As reported by the Hollywood Reporter: https://www.hollywoodreporter.com/business/business-news/hollywood-teamsters-iatse-solidarity-rally-amptp-negotiations-1235838247/
A coalition of Hollywood’s below-the-line unions rallied Sunday on the eve of their latest contract negotiations. They threatened a historic strike against the Alliance of Motion Picture and Television Producers if their demands weren’t met. Such a work stoppage would follow a pair of strikes in 2023 by industry writers and actors that crippled the entertainment industry and have left it limping into the new year.

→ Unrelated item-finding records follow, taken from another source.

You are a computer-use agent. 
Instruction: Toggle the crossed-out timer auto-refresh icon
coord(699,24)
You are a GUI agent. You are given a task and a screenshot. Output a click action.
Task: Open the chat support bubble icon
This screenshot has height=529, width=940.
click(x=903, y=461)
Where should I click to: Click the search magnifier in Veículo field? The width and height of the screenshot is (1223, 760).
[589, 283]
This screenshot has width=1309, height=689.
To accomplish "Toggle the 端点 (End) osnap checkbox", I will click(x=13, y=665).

“I hope they’re paying attention right down the road at the AMPTP,” IATSE vp Michael Miller announced from the stage to the crowd of around 1,000 people at Woodley Park in Encino. (Nearly 1,000 more watched a livestream online.) He then invoked a slogan repeated throughout the event: “Nothing moves without the crew.”
DGA head Russell Hollander’s speech drew a notably more muted reaction. The Directors Guild, which by contrast to SAG-AFTRA and the WGA had little visible presence at Woodley Park, was seen by many in the Hollywood labor movement as too quick to acquiesce in 2023, as the WGA strike was already underway and SAG-AFTRA was on the verge of its own stoppage, and incurred further intra-union resentment for picking up pattern-bargaining gains after the strikes were over.

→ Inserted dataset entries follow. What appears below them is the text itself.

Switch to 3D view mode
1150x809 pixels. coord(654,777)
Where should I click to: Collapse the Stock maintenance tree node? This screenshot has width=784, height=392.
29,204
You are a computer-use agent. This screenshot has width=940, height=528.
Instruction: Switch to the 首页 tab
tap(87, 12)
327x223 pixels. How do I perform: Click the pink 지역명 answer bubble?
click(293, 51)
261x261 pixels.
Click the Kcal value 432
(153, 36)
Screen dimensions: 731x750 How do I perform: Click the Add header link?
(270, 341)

The biggest reactions came from other labor leaders, including when California Labor Federation executive secretary-treasurer Lorena Gonzalez initiated a call-and-response of “Fuck around and find out” and when L.A. County Federation of Labor president Yvonne Wheeler exclaimed: “AMPTP, hear us loud and clear: These workers may work below the line, but that doesn’t mean their wages and benefits should be near the poverty line.”

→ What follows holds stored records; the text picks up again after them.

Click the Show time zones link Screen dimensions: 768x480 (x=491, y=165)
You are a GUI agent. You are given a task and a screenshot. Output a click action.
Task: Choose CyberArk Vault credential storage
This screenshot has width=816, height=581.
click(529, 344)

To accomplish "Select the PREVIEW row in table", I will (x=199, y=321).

Hollywood Teamsters head Lindsay Dougherty, who served as the profane MC for the event, ticked off key demands involving rest, safety and compensation, then promised that “we will strike if we have to.” Sean O’Brien, the national president of the Teamsters, gave perhaps the most pointed speech of the day, repeatedly referring to the entertainment companies as “the white-collar crime syndicate.” Like others, he sought to reframe the notion that crewmembers didn’t have, as he put it, “the intestinal fortitude to take on the fight” after being put out of work for so long last year. He observed, of the AMPTP, “it’s time to make them aware that if they thought they had a fight last summer, they can’t even predict what they have now,” explaining that “we are desperate — and being desperate is great. It means we don’t care about consequences for our actions.”